[Pixman] [RFC] Performance reporting capabilities for pixman?
Siarhei Siamashka
siarhei.siamashka at gmail.com
Wed Dec 15 07:55:27 PST 2010
On Wednesday 27 October 2010 02:52:26 Siarhei Siamashka wrote:
> The slow path reporting code discovers some interesting things, for example
> 'over_n_8_8' fast path seems to be needed for the Firefox browser when
> opening http://pandaboard.org/ page:
>
> Oct 27 02:38:15 i7 firefox: pixman slow path: op=3 s=00010000|002E2A7F
> m=08018000|002F0A7F d=08018000|002E0A7F - 99/45254 (30.818 MPix)
> OVER
> solid a8 a8
> -- src -- -- mask -- -- dest --
> NARROW_FORMAT NARROW_FORMAT NARROW_FORMAT
> NO_ACCESSORS NO_ACCESSORS NO_ACCESSORS
> NO_ALPHA_MAP NO_ALPHA_MAP NO_ALPHA_MAP
> UNIFIED_ALPHA UNIFIED_ALPHA UNIFIED_ALPHA
> NO_NORMAL_REPEAT NO_NORMAL_REPEAT NO_NORMAL_REPEAT
> NO_PAD_REPEAT NO_PAD_REPEAT NO_PAD_REPEAT
> NO_REFLECT_REPEAT NO_REFLECT_REPEAT NO_REFLECT_REPEAT
> NEAREST_FILTER NEAREST_FILTER NEAREST_FILTER
> NO_CONVOLUTION_FILTER NO_CONVOLUTION_FILTER NO_CONVOLUTION_FILTER
> AFFINE_TRANSFORM AFFINE_TRANSFORM AFFINE_TRANSFORM
> ID_TRANSFORM ID_TRANSFORM ID_TRANSFORM
> X_UNIT_POSITIVE X_UNIT_POSITIVE X_UNIT_POSITIVE
> Y_UNIT_ZERO Y_UNIT_ZERO Y_UNIT_ZERO
> IS_OPAQUE SAMPLES_COVER_CLIP
At least this one has been optimized for ARM NEON in pixman git master
recently, along with some others.
> Surely there are some other not yet optimized pixman usage cases which can
> be encountered in the wild. And revisiting cairo traces may make sense too
> in order to make sure that we have all the optimizations which could be
> easily done.
>
> As there are no more comments/opinions, I'm going to prepare some more or
> less final patches based on what we have now. They will be posted to the
> mailing list shortly.
The final variant of this code may need to wait because I don't quite like how
it looks. And I also would like to test it more by using in it practice to hunt
for some pixman slow paths to see whether it is effective.

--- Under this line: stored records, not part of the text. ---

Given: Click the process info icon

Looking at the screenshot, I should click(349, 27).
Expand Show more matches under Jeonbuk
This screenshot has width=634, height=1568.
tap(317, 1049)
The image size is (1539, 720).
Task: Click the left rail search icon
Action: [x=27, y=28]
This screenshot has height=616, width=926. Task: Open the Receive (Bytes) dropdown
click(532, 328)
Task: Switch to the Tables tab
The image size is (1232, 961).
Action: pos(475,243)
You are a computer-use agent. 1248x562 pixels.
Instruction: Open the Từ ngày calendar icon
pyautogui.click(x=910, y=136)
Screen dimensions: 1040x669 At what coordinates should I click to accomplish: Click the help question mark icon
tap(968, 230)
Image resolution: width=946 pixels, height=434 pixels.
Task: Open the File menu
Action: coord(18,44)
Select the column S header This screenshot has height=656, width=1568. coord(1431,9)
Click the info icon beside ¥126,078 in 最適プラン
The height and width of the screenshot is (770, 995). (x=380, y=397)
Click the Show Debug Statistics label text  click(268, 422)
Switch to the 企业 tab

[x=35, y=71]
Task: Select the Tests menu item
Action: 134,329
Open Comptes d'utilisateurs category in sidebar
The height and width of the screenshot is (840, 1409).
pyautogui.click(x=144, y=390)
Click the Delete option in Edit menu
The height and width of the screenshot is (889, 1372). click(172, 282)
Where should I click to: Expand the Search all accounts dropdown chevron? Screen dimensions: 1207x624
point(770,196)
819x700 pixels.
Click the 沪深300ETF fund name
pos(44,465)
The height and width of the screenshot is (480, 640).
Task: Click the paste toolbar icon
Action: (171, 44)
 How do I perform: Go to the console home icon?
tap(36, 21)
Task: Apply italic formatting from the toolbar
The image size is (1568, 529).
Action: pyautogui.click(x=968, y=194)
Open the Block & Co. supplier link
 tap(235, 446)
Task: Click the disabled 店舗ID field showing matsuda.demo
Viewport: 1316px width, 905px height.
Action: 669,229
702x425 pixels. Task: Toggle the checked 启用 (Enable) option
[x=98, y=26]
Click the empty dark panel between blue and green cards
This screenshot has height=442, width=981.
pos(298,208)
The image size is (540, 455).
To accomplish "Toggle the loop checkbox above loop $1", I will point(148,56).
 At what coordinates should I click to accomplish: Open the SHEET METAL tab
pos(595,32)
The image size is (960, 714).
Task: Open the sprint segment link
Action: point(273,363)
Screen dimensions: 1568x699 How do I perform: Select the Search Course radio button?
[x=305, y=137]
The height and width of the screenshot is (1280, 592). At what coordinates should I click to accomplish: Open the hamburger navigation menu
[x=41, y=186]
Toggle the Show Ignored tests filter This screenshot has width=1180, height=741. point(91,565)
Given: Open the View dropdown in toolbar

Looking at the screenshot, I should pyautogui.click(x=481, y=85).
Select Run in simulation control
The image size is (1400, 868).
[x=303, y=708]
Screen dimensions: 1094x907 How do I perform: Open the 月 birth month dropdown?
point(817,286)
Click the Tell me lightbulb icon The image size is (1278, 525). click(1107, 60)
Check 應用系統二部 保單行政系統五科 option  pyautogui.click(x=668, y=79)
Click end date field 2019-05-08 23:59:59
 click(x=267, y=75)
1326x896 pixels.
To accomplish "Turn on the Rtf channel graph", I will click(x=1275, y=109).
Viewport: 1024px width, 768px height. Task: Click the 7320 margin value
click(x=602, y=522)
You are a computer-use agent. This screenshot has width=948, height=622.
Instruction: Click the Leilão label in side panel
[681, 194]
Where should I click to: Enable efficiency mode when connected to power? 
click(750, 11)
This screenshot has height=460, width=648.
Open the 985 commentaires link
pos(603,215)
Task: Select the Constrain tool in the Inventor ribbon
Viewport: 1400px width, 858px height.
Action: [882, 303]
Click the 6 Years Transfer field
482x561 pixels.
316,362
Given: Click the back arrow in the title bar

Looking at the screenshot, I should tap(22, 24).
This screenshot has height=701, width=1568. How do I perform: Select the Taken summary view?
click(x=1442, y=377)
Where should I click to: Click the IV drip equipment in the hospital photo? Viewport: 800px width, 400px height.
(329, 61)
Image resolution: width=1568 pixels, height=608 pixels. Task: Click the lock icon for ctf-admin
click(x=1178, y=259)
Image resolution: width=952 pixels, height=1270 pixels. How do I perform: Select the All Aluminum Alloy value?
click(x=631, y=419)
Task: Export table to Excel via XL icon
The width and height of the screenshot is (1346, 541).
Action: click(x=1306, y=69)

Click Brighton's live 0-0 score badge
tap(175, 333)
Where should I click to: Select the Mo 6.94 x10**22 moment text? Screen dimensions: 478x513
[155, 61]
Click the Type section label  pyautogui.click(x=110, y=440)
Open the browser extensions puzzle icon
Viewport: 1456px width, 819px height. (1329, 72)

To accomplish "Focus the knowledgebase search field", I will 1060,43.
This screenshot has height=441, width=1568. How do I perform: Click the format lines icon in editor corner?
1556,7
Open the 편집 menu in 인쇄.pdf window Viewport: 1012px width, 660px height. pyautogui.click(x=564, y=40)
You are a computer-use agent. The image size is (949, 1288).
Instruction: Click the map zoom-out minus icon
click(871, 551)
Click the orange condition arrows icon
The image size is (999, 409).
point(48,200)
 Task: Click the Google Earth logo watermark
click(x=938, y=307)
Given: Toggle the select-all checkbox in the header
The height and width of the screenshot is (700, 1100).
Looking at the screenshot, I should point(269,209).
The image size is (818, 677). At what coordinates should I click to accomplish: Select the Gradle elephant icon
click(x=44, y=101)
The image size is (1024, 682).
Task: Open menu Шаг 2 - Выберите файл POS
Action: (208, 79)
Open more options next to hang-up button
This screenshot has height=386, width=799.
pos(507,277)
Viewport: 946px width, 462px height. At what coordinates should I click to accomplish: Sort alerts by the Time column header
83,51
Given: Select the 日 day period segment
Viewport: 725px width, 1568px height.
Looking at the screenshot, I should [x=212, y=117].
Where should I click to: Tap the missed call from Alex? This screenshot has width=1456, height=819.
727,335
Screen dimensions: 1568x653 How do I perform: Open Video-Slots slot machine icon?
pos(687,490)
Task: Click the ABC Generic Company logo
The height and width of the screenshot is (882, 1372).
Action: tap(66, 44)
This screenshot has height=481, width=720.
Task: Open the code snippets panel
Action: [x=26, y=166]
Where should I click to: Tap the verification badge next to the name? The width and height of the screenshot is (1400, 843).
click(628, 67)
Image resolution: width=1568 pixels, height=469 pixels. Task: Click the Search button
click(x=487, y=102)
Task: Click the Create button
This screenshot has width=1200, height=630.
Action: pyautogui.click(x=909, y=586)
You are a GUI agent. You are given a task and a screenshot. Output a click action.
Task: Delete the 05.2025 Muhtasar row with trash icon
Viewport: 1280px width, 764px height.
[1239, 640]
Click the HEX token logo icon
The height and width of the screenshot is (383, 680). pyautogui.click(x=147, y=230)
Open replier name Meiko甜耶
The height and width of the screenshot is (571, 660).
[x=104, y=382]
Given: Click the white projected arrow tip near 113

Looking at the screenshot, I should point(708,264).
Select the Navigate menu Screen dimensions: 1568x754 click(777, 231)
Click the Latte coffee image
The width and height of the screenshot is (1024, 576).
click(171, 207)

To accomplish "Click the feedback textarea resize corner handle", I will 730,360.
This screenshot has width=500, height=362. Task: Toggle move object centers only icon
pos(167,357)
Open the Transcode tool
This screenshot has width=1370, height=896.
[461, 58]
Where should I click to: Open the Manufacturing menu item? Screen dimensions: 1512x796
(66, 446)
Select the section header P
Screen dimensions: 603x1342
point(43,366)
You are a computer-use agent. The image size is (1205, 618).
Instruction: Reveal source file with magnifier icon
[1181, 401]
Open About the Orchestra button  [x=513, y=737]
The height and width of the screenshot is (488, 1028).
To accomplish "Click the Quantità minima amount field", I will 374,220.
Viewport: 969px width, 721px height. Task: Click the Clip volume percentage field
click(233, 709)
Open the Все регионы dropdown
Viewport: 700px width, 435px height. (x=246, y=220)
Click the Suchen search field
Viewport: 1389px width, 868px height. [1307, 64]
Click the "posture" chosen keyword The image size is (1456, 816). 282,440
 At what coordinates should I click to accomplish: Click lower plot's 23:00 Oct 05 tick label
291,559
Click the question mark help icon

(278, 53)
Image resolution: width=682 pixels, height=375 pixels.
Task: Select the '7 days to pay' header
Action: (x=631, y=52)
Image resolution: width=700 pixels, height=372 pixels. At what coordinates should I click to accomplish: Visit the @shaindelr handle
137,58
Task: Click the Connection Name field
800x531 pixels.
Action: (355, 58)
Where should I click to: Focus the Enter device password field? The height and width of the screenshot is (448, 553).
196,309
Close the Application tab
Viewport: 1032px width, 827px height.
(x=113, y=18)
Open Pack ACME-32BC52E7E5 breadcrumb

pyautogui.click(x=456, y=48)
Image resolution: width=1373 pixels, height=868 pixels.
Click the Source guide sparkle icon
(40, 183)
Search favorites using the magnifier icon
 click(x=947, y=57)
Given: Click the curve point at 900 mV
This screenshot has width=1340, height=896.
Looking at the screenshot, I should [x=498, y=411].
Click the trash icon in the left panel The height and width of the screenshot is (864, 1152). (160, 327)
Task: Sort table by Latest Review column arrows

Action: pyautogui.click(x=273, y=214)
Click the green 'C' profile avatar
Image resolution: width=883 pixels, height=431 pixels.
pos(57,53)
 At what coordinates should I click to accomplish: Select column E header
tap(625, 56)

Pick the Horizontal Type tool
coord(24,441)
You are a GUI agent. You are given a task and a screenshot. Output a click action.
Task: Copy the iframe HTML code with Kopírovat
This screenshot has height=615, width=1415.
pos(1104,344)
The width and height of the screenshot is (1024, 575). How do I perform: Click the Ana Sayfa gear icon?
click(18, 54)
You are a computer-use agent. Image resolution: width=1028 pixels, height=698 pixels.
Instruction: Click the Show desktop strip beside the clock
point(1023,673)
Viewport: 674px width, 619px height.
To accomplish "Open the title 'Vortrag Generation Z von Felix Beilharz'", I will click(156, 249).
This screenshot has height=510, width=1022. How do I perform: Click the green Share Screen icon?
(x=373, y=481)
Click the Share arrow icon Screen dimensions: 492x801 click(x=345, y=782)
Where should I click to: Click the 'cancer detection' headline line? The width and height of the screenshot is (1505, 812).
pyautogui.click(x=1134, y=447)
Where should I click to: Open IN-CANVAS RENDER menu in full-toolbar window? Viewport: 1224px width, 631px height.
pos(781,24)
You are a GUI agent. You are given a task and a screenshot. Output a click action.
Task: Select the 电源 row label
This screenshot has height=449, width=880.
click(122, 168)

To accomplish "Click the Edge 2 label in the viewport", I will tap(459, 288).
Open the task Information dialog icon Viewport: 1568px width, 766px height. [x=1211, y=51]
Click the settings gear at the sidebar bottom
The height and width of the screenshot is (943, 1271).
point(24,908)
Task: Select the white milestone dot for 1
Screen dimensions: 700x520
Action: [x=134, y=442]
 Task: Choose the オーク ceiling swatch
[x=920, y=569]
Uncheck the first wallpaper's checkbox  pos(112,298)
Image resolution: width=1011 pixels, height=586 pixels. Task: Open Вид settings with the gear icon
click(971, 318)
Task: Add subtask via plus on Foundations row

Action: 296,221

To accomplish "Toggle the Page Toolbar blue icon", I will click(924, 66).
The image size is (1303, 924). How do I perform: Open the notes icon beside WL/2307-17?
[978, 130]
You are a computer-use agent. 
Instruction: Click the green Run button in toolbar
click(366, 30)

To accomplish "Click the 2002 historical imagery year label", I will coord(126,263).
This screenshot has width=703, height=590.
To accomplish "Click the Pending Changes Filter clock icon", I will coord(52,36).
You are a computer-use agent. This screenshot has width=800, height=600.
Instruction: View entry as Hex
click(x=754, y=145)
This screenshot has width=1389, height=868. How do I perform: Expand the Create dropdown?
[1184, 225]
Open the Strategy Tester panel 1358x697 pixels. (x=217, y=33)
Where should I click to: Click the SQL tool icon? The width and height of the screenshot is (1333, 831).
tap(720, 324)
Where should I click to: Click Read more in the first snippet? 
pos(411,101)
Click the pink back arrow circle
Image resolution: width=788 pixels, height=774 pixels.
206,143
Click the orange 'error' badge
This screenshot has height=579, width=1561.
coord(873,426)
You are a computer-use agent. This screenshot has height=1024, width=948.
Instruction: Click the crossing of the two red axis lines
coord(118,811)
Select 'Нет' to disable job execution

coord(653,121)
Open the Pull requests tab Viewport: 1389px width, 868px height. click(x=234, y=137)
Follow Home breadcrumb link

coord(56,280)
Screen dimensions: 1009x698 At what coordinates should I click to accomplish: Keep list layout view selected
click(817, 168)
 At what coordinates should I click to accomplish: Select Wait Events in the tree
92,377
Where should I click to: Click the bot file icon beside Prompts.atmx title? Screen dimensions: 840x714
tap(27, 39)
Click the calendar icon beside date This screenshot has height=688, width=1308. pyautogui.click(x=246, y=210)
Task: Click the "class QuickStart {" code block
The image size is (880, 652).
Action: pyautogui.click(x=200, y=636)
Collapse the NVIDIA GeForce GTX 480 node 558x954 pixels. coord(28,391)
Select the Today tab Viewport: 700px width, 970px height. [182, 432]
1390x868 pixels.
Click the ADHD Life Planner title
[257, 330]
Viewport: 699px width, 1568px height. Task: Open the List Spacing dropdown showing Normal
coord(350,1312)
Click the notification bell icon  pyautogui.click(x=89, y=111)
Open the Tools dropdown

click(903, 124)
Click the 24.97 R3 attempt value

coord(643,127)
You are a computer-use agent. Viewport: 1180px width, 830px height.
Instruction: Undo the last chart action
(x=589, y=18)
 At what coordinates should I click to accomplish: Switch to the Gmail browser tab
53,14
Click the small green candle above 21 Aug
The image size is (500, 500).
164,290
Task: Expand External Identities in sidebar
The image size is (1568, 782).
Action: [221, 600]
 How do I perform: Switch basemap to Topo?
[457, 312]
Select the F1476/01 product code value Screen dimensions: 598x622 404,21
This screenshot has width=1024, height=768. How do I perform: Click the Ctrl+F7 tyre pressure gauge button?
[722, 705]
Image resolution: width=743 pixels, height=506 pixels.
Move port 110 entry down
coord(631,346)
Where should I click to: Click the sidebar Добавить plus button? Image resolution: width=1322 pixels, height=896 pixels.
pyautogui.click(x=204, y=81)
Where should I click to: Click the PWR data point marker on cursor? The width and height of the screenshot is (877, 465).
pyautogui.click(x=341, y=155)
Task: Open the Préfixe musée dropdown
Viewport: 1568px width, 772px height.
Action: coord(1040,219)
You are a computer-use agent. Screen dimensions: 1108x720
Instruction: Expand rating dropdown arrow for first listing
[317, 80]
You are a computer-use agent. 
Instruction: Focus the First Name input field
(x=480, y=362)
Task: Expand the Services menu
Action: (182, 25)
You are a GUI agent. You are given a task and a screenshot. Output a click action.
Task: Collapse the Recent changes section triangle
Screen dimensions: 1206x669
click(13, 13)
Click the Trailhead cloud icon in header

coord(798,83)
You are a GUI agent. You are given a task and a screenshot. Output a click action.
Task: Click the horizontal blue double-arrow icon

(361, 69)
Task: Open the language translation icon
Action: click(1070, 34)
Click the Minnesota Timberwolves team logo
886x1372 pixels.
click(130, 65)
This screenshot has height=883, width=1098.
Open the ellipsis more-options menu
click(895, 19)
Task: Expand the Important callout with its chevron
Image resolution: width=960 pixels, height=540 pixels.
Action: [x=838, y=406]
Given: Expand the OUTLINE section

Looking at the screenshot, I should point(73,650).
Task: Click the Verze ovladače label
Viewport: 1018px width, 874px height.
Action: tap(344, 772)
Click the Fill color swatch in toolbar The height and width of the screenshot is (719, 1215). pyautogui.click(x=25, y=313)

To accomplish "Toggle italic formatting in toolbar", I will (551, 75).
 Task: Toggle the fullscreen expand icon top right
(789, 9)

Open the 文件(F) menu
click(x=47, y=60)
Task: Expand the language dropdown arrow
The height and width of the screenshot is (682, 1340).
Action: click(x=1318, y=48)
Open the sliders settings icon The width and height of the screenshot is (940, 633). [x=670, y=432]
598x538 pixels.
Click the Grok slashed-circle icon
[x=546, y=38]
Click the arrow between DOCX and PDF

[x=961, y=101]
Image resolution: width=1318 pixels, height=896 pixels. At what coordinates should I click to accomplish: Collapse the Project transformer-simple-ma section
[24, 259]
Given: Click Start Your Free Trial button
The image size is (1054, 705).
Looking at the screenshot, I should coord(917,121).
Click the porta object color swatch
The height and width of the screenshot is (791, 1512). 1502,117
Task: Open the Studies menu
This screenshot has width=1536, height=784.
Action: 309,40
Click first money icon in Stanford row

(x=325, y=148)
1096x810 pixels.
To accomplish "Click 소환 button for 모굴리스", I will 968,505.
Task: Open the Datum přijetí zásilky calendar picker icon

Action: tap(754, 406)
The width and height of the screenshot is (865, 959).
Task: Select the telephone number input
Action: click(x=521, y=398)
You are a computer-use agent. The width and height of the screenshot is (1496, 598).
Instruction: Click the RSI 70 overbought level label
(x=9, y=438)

Anyway, I did run cairo-perf-trace benchmark with all the fast paths disabled
just to see what kind of operations are used and how much. It may probably help
when introducing optimizations for new platform or looking for the
opportunities of improving performance of the existing optimizations.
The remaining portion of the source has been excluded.